Tokenization

This module is another crucial part of the Urduhack. This module performs tokenization on sentence. It separates different sentence from each other and converts each string into a complete sentence token. Note here you must not confuse yourself with the word token. They are two completely different things.

This library provides state of art word tokenizer for Urdu Language. It takes care of the spaces and where to connect two urdu characters and where not to.

The tokenization of Urdu text is necessary to make it useful for the NLP tasks. This module provides the following functionality:

  • Sentence Tokenization
  • Word Tokenization

The tokenization of Urdu text is necessary to make it useful for the machine learning tasks. In the tokenization module, we solved the problem related to sentence and word tokenization.

urduhack.tokenization.sentence_tokenizer(text: str) → List[str][source]

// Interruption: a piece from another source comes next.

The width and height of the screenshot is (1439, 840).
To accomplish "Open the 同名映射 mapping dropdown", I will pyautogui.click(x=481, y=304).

Convert Urdu text into possible sentences. If successful, this function returns a List object containing multiple urdu String sentences.

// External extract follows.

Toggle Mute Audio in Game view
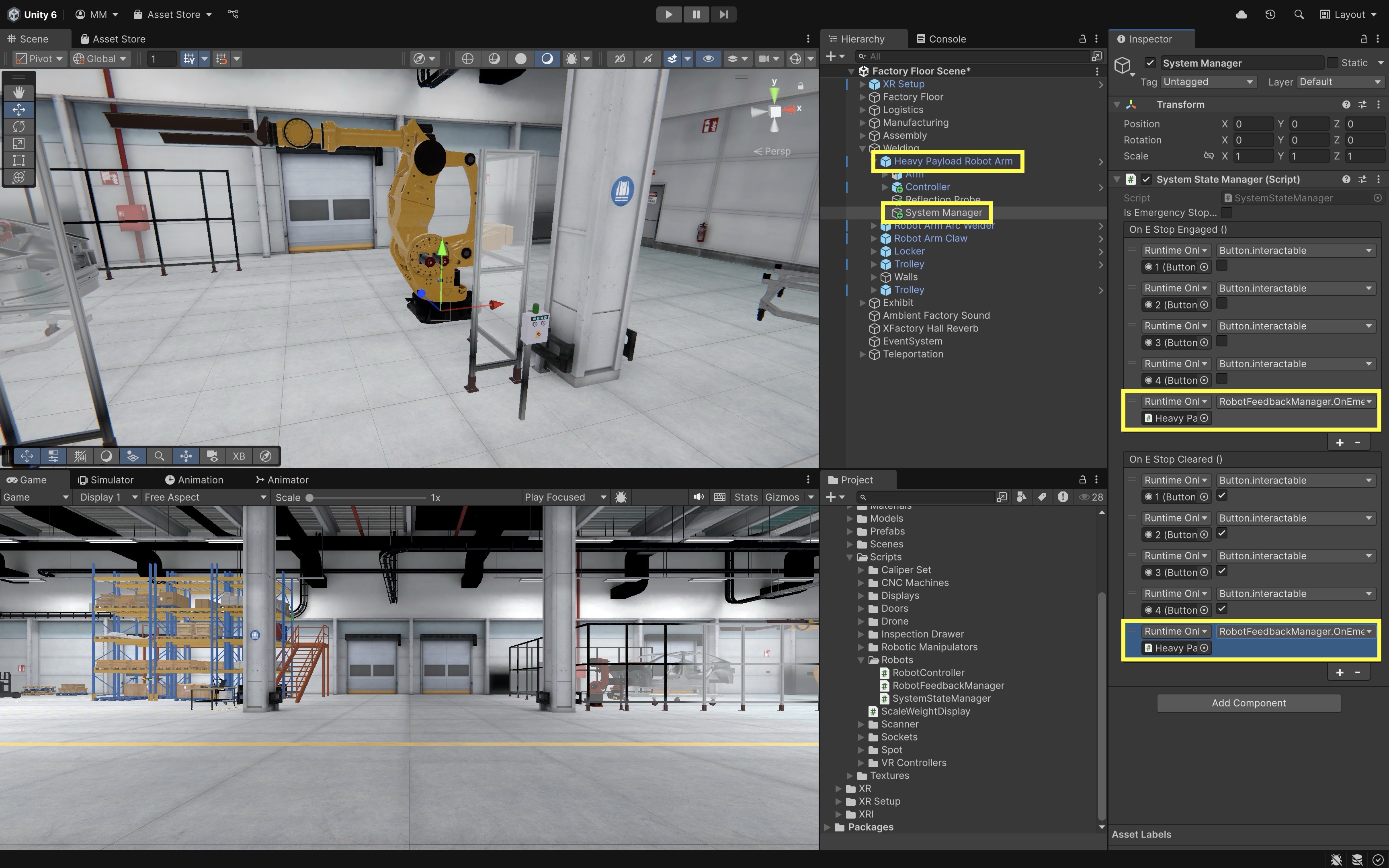Screen dimensions: 1389x868 (x=698, y=497)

Parameters:text (str) – Urdu text
Returns:Returns a list object containing multiple urdu sentences type str.
Return type:list
Raises:TypeError – If text is not a str Type

Examples

>>> from urduhack.tokenization import sentence_tokenizer
>>> text = "عراق اور شام نے اعلان کیا ہے دونوں ممالک جلد اپنے اپنے سفیروں کو واپس بغداد اور دمشق بھیج دیں گے؟"
>>> sentences = sentence_tokenizer(text)
>>> sentences
["دونوں ممالک جلد اپنے اپنے سفیروں کو واپس بغداد اور دمشق بھیج دیں گے؟" ,"عراق اور شام نے اعلان کیا ہے۔"]
urduhack.tokenization.word_tokenizer(sentence: str, max_len: int = 256) → List[str][source]

To convert the raw Urdu text into tokens, we need to use word_tokenizer() function. Before doing this we need to normalize our sentence as well. For normalizing the urdu sentence use urduhack.normalization.normalize() function. If the word_tokenizer runs successfully, this function returns a List object containing urdu String word tokens.

Parameters:
  • sentence (str) – urdu text or list of text
  • max_len (int) – Maximum text length supported by model
Returns:

Returns a List[str] containing urdu tokens

Return type:

list

Examples

>>> sent = 'عراق اور شام نے اعلان کیا ہے دونوں ممالک جلد اپنے اپنے سفیروں کو واپس بغداد اور دمشق بھیج دیں گے؟'
>>> from urduhack.tokenization import word_tokenizer
>>> word_tokenizer(sent)
Tokens:  ['عراق', 'اور', 'شام', 'نے', 'اعلان', 'کیا', 'ہے', 'دونوں', 'ممالک'
, 'جلد', 'اپنے', 'اپنے', 'سفیروں', 'کو', 'واپس', 'بغداد', 'اور', 'دمشق', 'بھیج', 'دیں', 'گے؟']